For if Abraham was justified by works, he has something to boast about, but not before God.

(a) If Abraham was justified by works. Abraham was justified by faith (see Rom. 4:3, 9), not works (see also the entry for Jas. 2:21).

(b) He has something to boast about. The merciless law silences boasting mouths by revealing that all have sinned and fallen short of God’s standard (Rom. 3:19, 23). Those who take a high view of themselves, such as the self-righteous Pharisee, can never be made right with God (Luke 18:14).

Romans 4:3


Credited to him as righteousness. Abraham was reckoned righteous before the cross on account of his faith in God.

Before the cross, no one could be made righteous. The gift of righteousness had not been given and the “one act of righteousness” had not be done (Rom. 5:18). This is why Old Testament saints such as Abraham were credited with righteousness on account of their faith in God (Gen. 15:6 Rom. 4:9, 22, Gal. 3:6, Jas 2:23). In the old days, righteousness was credited to those who believed; now righteousness is created in the believer. Back then, righteousness was imputed; now it is imparted.

Pre-cross believers who were credited as righteous include Abel (Matt. 23:35, Heb. 11:4), Noah (Gen. 6:9, Heb. 11:7, 2 Pet. 2:5), Lot (2 Pet. 2:7-8), Simeon (Luke 2:25), John the Baptist (Mark 6:20), Joseph the husband of Mary (Matt. 1:19), and Joseph of Arimathea (Luke 23:50). These people and many others were reckoned or credited with righteousness on account of their faith in God.

Romans 4:5

But to the one who does not work, but believes in Him who justifies the ungodly, his faith is credited as righteousness,

(a) The one who does not work, but believes.

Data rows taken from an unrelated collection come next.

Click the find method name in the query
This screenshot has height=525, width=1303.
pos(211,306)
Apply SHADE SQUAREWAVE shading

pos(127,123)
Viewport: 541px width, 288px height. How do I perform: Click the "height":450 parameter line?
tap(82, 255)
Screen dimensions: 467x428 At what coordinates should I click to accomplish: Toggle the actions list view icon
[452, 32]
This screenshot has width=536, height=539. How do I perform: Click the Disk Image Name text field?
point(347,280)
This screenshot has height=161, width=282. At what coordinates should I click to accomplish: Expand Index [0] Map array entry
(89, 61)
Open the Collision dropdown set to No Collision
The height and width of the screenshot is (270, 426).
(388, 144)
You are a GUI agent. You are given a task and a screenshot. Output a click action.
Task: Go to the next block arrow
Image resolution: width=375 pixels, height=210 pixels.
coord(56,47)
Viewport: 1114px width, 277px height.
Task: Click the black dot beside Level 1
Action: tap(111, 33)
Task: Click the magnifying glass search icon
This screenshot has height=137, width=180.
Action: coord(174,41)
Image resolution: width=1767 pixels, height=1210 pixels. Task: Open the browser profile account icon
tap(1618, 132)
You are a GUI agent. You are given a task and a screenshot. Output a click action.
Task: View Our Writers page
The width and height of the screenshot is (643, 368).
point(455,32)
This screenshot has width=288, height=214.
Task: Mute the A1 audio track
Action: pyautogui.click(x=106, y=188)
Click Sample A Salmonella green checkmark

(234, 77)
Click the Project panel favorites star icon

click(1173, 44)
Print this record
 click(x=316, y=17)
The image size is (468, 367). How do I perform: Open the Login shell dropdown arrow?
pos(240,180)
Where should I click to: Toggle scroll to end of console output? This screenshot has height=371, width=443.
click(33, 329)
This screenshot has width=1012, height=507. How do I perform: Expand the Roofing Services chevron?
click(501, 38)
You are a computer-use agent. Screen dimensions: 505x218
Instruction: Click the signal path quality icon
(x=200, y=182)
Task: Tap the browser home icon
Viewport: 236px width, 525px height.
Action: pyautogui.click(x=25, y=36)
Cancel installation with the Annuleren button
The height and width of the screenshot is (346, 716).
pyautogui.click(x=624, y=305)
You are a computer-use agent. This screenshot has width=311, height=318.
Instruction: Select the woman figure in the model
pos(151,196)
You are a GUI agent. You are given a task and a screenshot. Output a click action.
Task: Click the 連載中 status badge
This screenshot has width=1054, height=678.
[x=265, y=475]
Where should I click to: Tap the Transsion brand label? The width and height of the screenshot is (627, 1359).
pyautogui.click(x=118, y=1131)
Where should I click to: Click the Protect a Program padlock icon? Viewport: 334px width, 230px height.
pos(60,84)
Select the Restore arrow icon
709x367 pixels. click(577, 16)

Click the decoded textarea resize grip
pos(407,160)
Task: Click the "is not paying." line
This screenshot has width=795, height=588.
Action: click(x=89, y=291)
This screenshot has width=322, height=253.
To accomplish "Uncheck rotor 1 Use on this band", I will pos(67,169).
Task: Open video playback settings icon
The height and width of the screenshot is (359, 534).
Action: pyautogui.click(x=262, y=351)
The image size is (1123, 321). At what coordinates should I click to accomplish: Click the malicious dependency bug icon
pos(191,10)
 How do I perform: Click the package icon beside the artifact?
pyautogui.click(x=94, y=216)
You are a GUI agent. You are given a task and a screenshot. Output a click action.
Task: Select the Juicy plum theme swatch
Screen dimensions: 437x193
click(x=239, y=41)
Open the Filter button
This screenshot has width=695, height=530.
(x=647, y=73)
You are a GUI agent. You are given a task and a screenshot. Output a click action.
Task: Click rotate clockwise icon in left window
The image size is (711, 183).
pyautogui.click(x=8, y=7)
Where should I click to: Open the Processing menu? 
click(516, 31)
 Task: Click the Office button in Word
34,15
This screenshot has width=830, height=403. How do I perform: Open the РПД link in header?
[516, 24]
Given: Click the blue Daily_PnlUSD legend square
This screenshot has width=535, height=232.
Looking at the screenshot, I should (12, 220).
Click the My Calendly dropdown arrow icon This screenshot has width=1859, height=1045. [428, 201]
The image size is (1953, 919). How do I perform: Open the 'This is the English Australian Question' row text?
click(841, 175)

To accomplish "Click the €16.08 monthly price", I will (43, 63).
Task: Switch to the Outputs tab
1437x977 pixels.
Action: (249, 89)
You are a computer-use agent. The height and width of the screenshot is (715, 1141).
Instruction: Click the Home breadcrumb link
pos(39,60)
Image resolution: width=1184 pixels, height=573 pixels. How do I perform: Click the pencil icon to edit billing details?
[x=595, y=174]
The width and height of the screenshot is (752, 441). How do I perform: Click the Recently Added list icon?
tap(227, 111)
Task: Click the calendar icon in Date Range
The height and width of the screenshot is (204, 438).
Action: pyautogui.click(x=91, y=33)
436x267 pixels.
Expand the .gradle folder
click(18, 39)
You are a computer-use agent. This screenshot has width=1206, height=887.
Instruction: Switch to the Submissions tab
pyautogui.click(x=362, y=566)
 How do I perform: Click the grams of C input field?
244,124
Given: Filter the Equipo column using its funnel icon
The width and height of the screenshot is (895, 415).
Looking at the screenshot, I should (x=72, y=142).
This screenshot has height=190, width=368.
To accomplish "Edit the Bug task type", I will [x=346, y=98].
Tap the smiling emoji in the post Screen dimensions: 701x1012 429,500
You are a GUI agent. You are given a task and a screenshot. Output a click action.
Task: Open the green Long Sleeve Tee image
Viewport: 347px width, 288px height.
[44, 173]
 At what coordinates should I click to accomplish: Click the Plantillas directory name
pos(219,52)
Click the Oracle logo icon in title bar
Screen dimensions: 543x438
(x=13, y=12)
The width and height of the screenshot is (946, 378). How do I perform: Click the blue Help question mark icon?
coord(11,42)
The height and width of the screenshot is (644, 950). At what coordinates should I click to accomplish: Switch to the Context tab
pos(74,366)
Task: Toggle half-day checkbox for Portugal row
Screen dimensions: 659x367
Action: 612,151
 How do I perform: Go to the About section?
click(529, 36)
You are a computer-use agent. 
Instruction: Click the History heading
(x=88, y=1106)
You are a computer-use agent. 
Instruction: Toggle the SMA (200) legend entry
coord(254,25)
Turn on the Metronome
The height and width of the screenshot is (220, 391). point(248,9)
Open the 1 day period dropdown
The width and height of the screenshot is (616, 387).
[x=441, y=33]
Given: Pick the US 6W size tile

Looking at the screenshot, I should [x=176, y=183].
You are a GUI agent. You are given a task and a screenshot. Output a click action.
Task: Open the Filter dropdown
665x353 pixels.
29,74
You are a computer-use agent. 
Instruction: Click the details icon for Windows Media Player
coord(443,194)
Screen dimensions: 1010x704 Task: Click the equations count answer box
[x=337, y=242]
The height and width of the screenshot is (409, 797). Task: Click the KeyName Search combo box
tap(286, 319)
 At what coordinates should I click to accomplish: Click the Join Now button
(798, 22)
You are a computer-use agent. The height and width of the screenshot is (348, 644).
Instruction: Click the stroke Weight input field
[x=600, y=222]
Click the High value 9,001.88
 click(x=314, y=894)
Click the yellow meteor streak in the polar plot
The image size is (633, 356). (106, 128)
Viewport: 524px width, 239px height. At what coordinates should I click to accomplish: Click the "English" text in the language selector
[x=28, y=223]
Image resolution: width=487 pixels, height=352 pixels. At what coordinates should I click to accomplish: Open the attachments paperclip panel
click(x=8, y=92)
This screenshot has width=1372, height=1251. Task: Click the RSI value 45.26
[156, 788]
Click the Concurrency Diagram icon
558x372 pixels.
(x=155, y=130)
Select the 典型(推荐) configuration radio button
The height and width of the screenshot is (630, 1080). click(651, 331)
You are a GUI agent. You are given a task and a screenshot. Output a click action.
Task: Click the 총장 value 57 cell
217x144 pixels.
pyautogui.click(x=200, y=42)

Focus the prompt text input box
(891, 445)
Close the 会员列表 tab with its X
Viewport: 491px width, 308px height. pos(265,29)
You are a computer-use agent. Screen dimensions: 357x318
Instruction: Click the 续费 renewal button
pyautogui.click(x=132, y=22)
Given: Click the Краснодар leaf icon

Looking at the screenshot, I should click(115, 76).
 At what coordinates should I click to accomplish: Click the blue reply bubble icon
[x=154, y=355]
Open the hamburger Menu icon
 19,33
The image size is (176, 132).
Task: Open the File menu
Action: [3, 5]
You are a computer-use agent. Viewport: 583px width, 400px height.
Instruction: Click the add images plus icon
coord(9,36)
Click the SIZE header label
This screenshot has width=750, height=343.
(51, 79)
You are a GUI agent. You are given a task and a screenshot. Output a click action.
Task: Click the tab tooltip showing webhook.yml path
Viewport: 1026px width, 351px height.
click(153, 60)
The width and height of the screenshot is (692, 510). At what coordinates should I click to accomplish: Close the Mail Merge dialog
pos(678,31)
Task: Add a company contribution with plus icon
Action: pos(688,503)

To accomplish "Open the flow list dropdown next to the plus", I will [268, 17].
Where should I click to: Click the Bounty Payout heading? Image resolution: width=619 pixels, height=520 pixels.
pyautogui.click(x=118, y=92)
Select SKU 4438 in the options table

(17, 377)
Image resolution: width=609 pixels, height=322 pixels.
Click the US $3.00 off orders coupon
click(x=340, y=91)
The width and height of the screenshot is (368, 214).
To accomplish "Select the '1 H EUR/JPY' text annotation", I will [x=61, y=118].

Faith is not work but a rest (Heb. 4:3). Faith is not a verb but a noun. Faith is being persuaded that God is who he says he is, has done what he said he’s done, and will do what he has promised to do.

Abraham “was fully persuaded that God had power to do what he had promised” (Rom 4:21). Faith is being fully persuaded. When you are fully persuaded, you can rest. The issue is settled. Your mind is made up and your heart is at ease. See entry for Faith.

(b) The ungodly. To be ungodly is to have contempt for the things of God. The ungodly are opposed to God, but God is not opposed to them. Christ died for the ungodly (Rom. 5:6) and his desire is to justify them.

(c) Credited as righteousness; see entry for Rom. 4:3.

Romans 4:6

just as David also speaks of the blessing on the man to whom God credits righteousness apart from works:

Credits righteousness; see entry for Rom. 4:3.

Romans 4:7


Forgiven. The original word is sometimes translated as remission and means a letting go or dismissal. On the night he rose from the dead, Jesus told the disciples to preach the remission of sins or the good news of unconditional forgiveness (see entry for Luke 24:47). After the cross, the apostles described forgiveness as a gift to receive (see entry for Acts 13:38).

Romans 4:8


We are the blessed people who sins and trespasses God is not counting (2 Cor. 5:19). Because of his great love, God chooses to remember your sins no more (Heb. 8:12, 10:17).

Romans 4:9

Is this blessing then on the circumcised, or on the uncircumcised also? For we say, “FAITH WAS CREDITED TO ABRAHAM AS RIGHTEOUSNESS.”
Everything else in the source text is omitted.